Two men climbed into the ring at the Garden Saturday night and only one was going to leave with their dignity and career in check. Cotto and Martinez were older lions trying to stick around for a few more matches. Cotto took away Sergio’s boxing life and rediscovered his own.
Miguel Cotto is an easy boxer to love. He’s proud, humble and soft spoken. He speaks like a methodical gunslinger in the old west but he puts family and respect first instead of trash talk and mindless activity. He keeps his enemies close but his family closest. Next to Pacquiao, I don’t have a better boxer on my favorites list. Cotto is the real deal.
His future is wide open. He can go after a rematch with Floyd Mayweather Jr., a man he hurt and bloodied in a respectable loss two years ago. He can take on Canelo Alvarez in a mega fight that will sure dazzle and amaze. Cotto can also return to another loss and take on Manny but that is highly unlikely with Roach serving as both fighter’s trainers. The clear cut idea is Miguel has options that he didn’t have last winter before the Delvin Rodriguez fight. Many thought he was declining and was unable of a real comeback. Beating Sergio, declining knee or not, isn’t something to take lightly. Martinez is more than capable of beating a less than sharp Cotto, but found no room to breathe Saturday. Take away the knockdowns. It was the easy jabs that Cotto fired. The hooks. The confidence in the ring.

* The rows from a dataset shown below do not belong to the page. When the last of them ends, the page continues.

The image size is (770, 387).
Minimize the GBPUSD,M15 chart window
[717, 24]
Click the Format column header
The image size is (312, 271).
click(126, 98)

It’s hard to not be romantic and emotional about boxing. In a sport that lays so much on the line, the weight of devotion will follow any fan around. Miguel Cotto didn’t just win a title Saturday. He quieted the doubt, shut up the naysayers and opened a new chapter in his career. He shut down and stopped Sergio Martinez in a fight many picked him to lose. In one great win, Miguel Cotto took back his life. It’s always nice to see a good guy win.